Even aside from his obsession with “protecting property,” I really can’t help but think that Karl Marx, who theorized that people experience “estrangement” from their own human nature as the result of society’s insistence on class-stratification (which values some above others), would have a lot to say about a rich kid torturing two working-class petty criminals in Home Alone, but whatever.
The turning point in the movie is when Kevin actually meets Old Man Morely—in a church, on Christmas Eve, listening to a choir of children sing. The smartest thing about Home Alone is that it is set at Christmas, a holiday predicated on honoring a child, venerating the humility and natural goodness of children. Moreover, here, in this illuminating place, Morely, revealed to be a kindly man who is in church to watch his little granddaughter sing, talks to Kevin honestly, candidly, without talking down to him. Kevin is glad for the opportunity to be listened to, to be taken seriously.
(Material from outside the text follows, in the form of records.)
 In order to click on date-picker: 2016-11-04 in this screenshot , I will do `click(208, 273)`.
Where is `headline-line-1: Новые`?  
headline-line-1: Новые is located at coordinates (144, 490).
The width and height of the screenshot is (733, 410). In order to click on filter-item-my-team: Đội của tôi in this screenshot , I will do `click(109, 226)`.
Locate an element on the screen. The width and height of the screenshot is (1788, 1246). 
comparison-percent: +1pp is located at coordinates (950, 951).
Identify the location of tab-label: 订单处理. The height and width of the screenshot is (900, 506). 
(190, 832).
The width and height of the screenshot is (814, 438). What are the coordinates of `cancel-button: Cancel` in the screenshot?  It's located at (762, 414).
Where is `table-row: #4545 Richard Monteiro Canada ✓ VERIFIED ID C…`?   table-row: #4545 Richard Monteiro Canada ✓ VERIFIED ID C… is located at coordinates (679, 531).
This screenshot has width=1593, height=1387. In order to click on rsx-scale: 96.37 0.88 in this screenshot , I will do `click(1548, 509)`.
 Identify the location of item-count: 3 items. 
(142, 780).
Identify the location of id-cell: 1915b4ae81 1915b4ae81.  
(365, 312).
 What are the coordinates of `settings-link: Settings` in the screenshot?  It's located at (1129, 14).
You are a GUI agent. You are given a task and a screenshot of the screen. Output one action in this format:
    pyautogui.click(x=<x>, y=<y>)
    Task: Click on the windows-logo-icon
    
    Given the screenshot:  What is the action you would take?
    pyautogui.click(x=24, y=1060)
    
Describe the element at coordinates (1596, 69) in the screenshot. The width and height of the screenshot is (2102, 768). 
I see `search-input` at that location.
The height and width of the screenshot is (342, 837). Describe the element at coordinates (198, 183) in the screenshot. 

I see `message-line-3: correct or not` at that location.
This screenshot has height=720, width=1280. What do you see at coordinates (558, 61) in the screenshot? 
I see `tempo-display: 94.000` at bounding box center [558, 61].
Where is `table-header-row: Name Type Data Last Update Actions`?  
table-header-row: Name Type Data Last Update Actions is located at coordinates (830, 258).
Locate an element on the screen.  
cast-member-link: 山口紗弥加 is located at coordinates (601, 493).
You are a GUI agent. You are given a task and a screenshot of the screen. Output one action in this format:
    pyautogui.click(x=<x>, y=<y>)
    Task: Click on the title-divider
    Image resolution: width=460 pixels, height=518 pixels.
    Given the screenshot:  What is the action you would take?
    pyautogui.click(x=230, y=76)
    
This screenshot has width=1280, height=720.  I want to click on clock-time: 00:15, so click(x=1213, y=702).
And later, Moreley ends up saving his life. Because the Wet Bandits do actually outsmart Kevin eventually, and they grab him, and they announce that they’re going to torture and kill him. Morely, brandishing his snow shovel, sneaks up behind them and knocks them out. He picks Kevin up and carries him over their bodies. “Let’s get you home,” he tells Kevin gently, as Kevin gapes in awe at what he has just seen. Here, Kevin is treated like a child, and he accepts it. He realizes he’s out of his depth, and that his pretending otherwise might have caused his own death (he is so unable to extricate himself on his own terms that he veritably needs a deus ex machina). He stops, finally, attempting to don adulthood. And then, the next morning, on Christmas, his family is returned to him, so he can accept being a child, for real.
All that’s left of his rip-roaring Yuletide encounters with the Bandits is Harry’s gold tooth, which has gotten knocked out and which Kevin’s dad finds on the floor after the McAllister clan returns on Christmas day. It’s not going to be worth much to Kevin, but it is a souvenir from his encounter, his night of almost getting killed after trying to, um, kill intruders (?). With his family all around him, marveling at how he managed to go shopping for essentials while living by himself, the story of how Kevin really spent the previous few days seems too far-fetched and possibly even imaginary to even tell. Now that family has been reunited, the triumph of protecting property seems to mean very little. In other words, as Kevin’s favorite movie mobster might say, “keep the change, you filthy animal.”